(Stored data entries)
::::
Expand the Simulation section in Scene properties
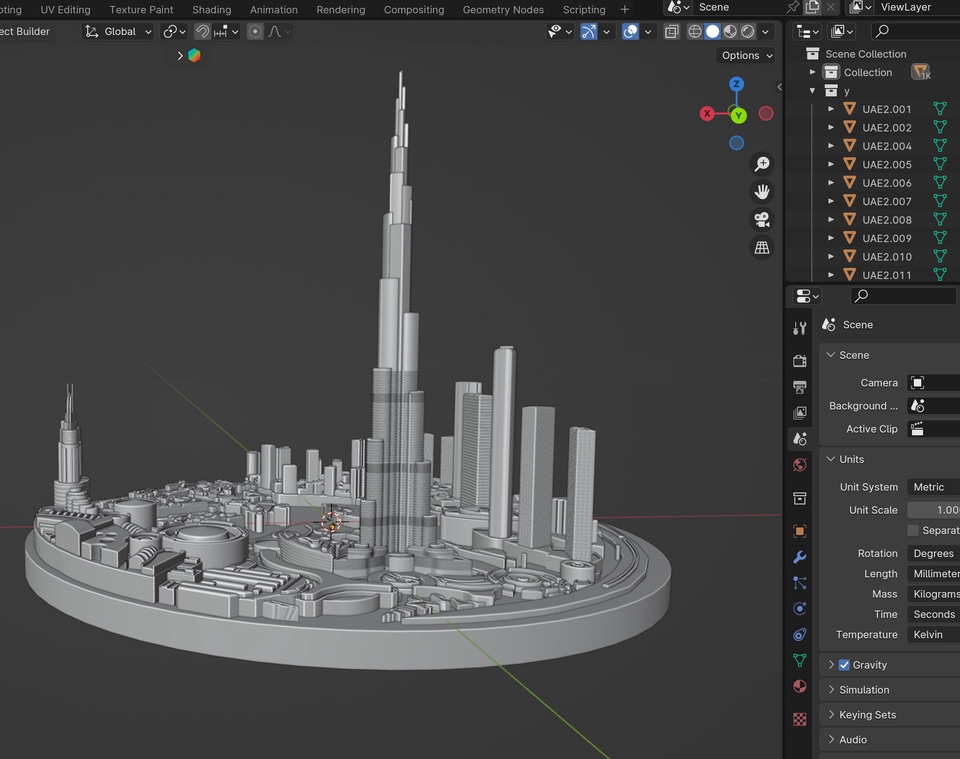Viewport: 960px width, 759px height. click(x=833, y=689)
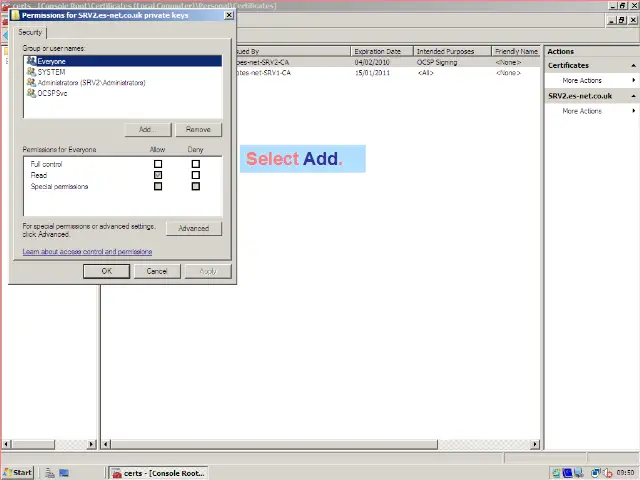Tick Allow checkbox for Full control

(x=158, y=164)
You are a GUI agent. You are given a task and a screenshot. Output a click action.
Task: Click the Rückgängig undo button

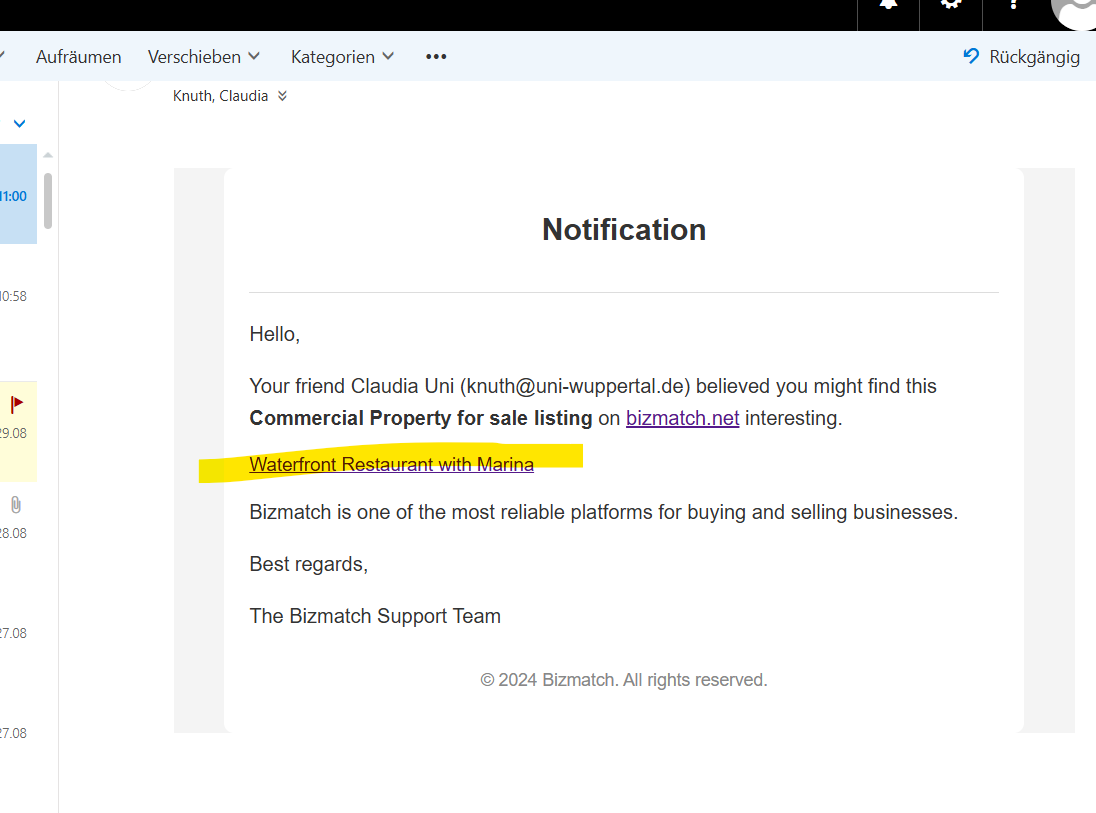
::::
--- Work order ---
Transcribe all the data word for word; the images stay out.

--- Solution to this task ---
Expand the Simulation section in Scene properties
Viewport: 960px width, 759px height. click(x=833, y=689)
Tick Allow checkbox for Full control

(x=158, y=164)
You are a GUI agent. You are given a task and a screenshot. Output a click action.
Task: Click the Rückgängig undo button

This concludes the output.